Demagogia, corrupción e impuestos


Por Germán Zapata Vergara
Administrador público
Especialista en Gerencia de proyectos
@GERMANZAPATAV1
gzdistribuciones@gmail.com 

Colombia viene con un déficit fiscal constante: el presidente Pastrana, que gobernó de 1998 a 2002, dejó un hueco de 7,3 billones; el presidente Uribe, cuyo mandato fue del 2002 al 2010, dejó un faltante de 21 billones; y el presidente Santos, que gobernó hasta agosto de este año, cerró su gestión fiscal con un hueco de 14 billones.

No es fácil entender, que mientras conocemos organizaciones de empresas criminales que se apropian de dineros del estado; se castiga al ciudadano con impuestos, en vez de exigir la devolución de la totalidad de los recursos apropiados por los corruptos.

Somos un país sin memoria; no podemos olvidar los sobrecostos del proyecto de llanopetrol; se desviaron 18.265 millones de pesos; el daño patrimonial cercano a los 17 billones de pesos por sobrecostos del proyecto de modernización de la refinería de Cartagena, los robos por más de 84.000millones del programa PAE; dónde hay alcaldes, gobernadores, funcionarios y servidores públicos investigados; no se puede esperar nada de quien se roba la comida de los niños.
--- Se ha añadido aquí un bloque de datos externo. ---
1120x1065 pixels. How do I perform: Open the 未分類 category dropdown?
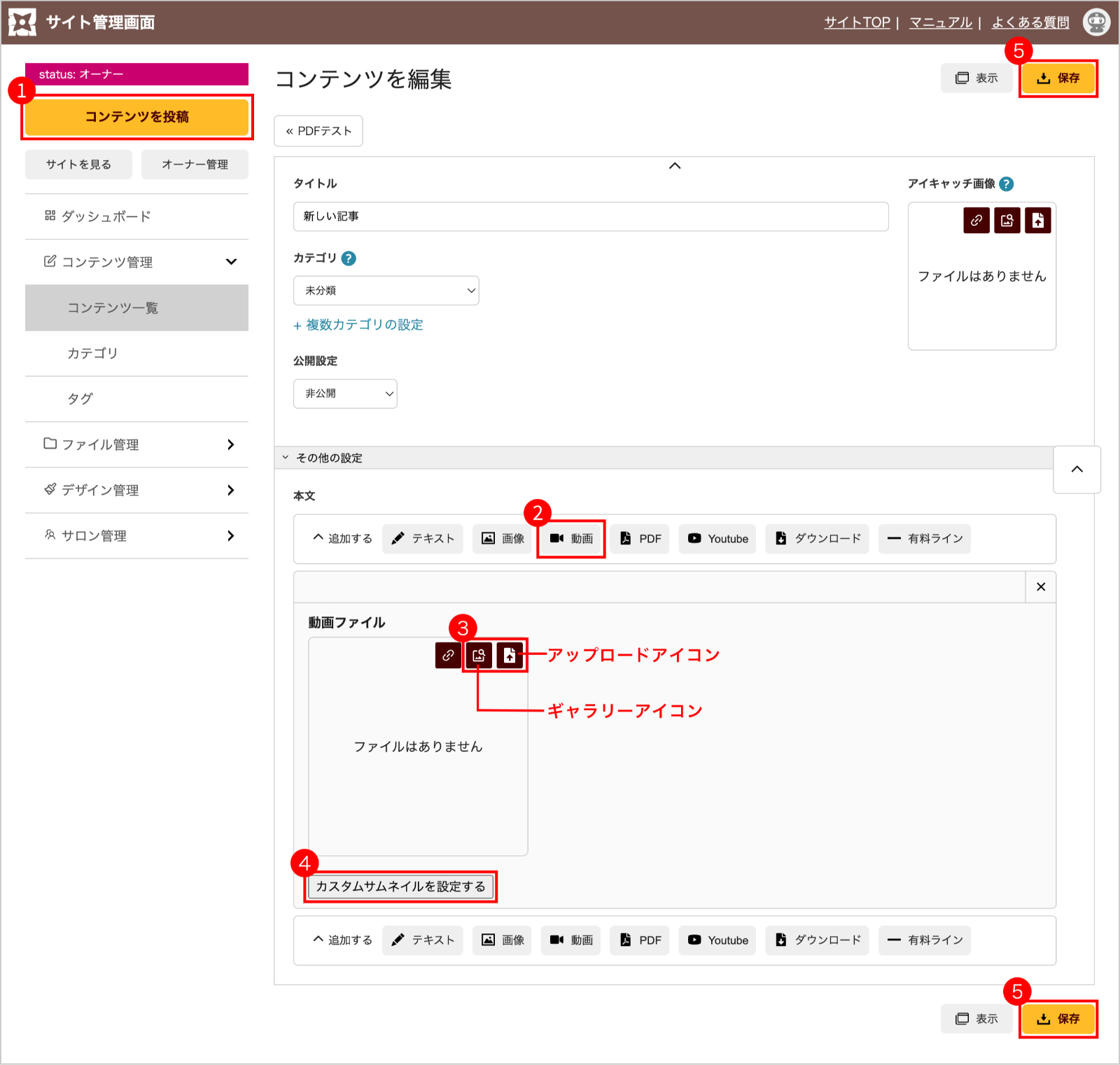386,290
Todos estos dineros son producto del pago de nuestros impuestos.

Sin embargo, el gobierno encuentra en la disfrazada ley de financiamiento, la solución a un problema que es gerencial, los malos manejos de la empresa del estado son del ejecutivo; por mala administración de los dineros, pierden el control, delegan mal, o, a lo mejor “bien delegado”, para que ejecuten mal.

Esta medida es regresiva; empobrece la clase media y acaba con los más pobres. El hoy presidente, debió ser honesto con el pueblo en campaña, decir la verdad. En Su momento lo hizo Antanas Mockus y le costo la presidencia, también lo hizo Sergio Fajardo y empezó a bajar en las encuestas, sin embargo, Iván Duque y su mentor siempre negaron lo que hoy proponen, lo hacen con una muy buena obra de teatro, dónde cada uno juega su rol, el presidente, el senador, el ministro y el presidente del senado.

La demagogia; principal caballito de batalla del actual gobierno y su partido; nos usó para conseguir el poder, apelando a prejuicios, emociones, miedos y esperanzas del elector para ganar apoyo, mediante el uso de la retórica, la desinformación y la agnotología, (el estudio de la ignorancia o duda culturalmente inducida, particularmente con la publicación de datos científicos erróneos o engañosos).

Hoy, nos amenazan con ponernos IVA hasta en los “huevos” pero en esa orquesta conformada tienen un actor que aparece como el “salvador” es una perfecta obra de teatro, le sirve para confundir y seguir engañando al ciudadano y de paso subir algunos puntos perdidos en la imagen tan deteriorada que hoy tienen.

La devolución del IVA para pobres, no es más que una trampa Para bobos, no hay devolución, buscan es fortalecer la banca; empresas sin sentimiento y sin alma. Todo es calculado; el mecanismo sería el fast track, para que no alcancemos los colombianos a reaccionar, y si así ocurriera ya habían enviado antes al ministro de defensa a criminalizar las protestas. ¿No creen que estamos a las puertas de una tiranía?

No podemos quedarnos quietos, busquemos mecanismos que nos garantice la seguridad alimentaria. La decisión de extender el IVA a tales bienes y servicios es el mecanismo para la creciente pobreza e indigencia. En este contexto, la carga tributaria adicional que recae sobre las personas de bajos ingresos, agravará su precaria situación o les hará más difícil superarla.

Para incentivar la economía hay que elevar la productividad, incentivar el consumo local, parece que queremos aburrir a nuestros campesinos productores para que alguien se quede con sus tierras. Para sanear el hueco fiscal que viene desde el gobierno de Álvaro Uribe, hay que reducir los robos por corrupción, invertir bien; hay que incentivar el agro, nuestra principal vocación.